The fate of the bill was sealed in a string of votes on Wednesday, when Republicans backed by a small group of rural-state Democrats rejected more extensive background checks for gun purchasers and also torpedoed proposed bans on assault weapons and high capacity ammunition clips.

The Senate delivered its verdict four months after a shooting at an elementary school in Newtown, Conn., left 20 first graders and six school aides dead. The tragedy prompted Obama to champion an issue that Democrats had largely avoided for two decades, and that he himself ignored during his first term in the White House.

Two additional votes were set for later in the day, but they were on relatively minor provisions, and the bill itself was moribund for the foreseeable future.

Cornyn said he agreed with Obama that Wednesday had been a shameful day, but added it was because of the president’s own comments, rather than the events on the Senate floor.

“He could have taken the high road…instead he chose to take the low road and I agree with him it was a truly shameful day.”

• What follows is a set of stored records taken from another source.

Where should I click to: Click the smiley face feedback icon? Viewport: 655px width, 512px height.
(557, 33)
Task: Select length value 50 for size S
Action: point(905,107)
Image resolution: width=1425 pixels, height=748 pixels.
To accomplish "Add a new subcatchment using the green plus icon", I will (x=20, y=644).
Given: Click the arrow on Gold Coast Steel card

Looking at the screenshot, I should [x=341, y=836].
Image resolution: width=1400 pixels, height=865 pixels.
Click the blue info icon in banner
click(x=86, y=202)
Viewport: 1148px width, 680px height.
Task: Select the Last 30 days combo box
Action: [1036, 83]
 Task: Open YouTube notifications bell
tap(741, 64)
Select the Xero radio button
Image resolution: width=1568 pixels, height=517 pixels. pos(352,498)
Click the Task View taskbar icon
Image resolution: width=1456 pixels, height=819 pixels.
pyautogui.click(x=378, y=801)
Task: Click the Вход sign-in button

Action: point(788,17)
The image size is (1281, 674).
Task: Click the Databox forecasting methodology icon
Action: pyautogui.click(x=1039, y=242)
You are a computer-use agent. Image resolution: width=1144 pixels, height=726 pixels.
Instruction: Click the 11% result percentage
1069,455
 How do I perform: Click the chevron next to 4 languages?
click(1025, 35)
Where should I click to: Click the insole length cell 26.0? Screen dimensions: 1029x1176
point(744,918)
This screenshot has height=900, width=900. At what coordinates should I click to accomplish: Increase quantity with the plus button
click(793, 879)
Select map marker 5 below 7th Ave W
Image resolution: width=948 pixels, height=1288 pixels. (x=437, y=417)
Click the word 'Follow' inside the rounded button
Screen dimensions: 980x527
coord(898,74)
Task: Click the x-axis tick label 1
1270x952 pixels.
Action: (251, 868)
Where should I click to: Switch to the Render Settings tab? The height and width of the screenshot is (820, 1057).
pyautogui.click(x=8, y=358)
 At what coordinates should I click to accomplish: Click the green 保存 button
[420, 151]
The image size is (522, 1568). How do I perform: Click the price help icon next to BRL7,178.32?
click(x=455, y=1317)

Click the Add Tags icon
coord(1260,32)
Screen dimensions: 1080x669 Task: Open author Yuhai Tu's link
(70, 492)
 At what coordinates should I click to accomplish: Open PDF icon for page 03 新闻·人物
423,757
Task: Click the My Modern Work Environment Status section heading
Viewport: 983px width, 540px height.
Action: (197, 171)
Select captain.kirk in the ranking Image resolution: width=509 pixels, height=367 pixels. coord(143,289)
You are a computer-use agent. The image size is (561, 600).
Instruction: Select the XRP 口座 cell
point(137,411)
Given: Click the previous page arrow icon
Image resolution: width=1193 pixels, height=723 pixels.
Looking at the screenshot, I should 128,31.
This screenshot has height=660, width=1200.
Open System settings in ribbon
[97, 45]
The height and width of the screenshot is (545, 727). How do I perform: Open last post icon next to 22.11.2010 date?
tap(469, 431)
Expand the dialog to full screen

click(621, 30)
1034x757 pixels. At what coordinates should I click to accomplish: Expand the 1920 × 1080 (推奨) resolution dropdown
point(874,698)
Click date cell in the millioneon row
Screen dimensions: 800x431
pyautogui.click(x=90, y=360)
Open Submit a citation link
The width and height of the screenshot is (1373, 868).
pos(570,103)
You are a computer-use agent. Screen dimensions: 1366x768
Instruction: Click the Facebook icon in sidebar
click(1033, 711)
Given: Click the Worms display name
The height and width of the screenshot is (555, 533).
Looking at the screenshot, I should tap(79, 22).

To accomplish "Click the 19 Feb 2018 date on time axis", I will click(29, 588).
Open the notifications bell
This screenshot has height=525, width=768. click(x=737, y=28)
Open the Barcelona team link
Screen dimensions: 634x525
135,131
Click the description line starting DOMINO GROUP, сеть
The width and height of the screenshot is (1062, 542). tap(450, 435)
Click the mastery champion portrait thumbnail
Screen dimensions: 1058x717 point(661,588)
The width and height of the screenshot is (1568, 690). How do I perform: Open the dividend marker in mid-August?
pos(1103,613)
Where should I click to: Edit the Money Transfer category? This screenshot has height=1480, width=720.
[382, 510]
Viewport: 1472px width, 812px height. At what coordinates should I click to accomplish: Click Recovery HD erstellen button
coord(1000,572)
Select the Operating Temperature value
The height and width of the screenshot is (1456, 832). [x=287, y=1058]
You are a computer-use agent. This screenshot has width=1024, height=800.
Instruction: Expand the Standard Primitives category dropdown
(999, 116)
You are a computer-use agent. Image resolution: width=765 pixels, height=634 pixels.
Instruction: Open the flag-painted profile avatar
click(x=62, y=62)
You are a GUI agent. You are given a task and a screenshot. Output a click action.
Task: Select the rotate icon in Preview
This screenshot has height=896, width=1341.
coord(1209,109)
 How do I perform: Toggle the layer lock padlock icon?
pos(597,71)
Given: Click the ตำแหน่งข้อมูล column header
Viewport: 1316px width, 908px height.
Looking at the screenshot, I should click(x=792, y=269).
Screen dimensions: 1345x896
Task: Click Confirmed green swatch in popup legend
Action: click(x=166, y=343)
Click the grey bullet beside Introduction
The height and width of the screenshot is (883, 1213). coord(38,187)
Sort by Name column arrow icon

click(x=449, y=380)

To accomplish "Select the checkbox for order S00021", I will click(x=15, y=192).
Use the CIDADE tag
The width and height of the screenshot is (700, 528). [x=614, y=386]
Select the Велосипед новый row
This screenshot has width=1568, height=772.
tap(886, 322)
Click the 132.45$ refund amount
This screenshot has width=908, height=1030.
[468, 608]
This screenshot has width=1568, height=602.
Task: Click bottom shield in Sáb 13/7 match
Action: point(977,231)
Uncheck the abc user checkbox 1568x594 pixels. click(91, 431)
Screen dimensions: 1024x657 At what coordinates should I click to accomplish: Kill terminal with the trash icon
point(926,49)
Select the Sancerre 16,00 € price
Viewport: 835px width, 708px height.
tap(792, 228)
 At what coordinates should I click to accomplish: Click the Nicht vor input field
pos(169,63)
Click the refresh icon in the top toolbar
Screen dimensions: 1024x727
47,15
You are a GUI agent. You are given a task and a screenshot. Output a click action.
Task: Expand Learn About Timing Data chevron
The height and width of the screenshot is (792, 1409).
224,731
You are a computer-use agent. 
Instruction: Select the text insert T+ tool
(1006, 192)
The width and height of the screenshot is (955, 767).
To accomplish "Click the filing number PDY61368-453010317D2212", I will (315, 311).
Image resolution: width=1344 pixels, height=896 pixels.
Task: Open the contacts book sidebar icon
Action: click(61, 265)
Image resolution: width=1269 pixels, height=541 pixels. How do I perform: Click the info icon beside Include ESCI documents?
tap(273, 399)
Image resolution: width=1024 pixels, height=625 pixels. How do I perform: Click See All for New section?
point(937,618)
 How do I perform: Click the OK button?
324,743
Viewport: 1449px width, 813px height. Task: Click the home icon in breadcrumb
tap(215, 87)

Cornyn spoke shortly after Senate Majority Leader Harry Reid, D-Nev., said the struggle for tougher gun legislation was not over.

“This is not the end of the fight. Republicans are in an unsustainable position,” he said, after voting with few exceptions against a tougher requirement for background checks for gun purchasers, a proposal that shows very high support in most public opinion polls.

Reid offered no timetable for renewing the drive to enact legislation that Obama has placed near the top of his domestic agenda.

Another Democrat, Sen. Joe Manchin of West Virginia, said the proposed expansion of background checks that he co-authored would have passed easily had it not been for the National Rifle Association’s decision to take the vote into account in deciding which candidates to support or oppose in 2014.

“If they hadn’t scored it, we’d have had 70 votes,” he said. Instead, it drew 54, six short of the 60 needed to advance.

Manchin also told reporters at a breakfast sponsored by the Wall Street Journal that the outcome would have been different if the Senate had acted more quickly after the shootings at Sandy Hook Elementary School in Newtown. “If we’d have gone to a bill like this immediately, boom,” he said, predicting it would have received 65-70 votes.

Obama spoke in clipped, angry tones at the White House on Wednesday after the Senate scuttled legislation he had campaign for energetically.

“I see this as just Round One,” the president said, flanked by relatives of Newtown’s victims and former Rep. Gabrielle Giffords, who was shot in the head in Tucson, Ariz., in 2011.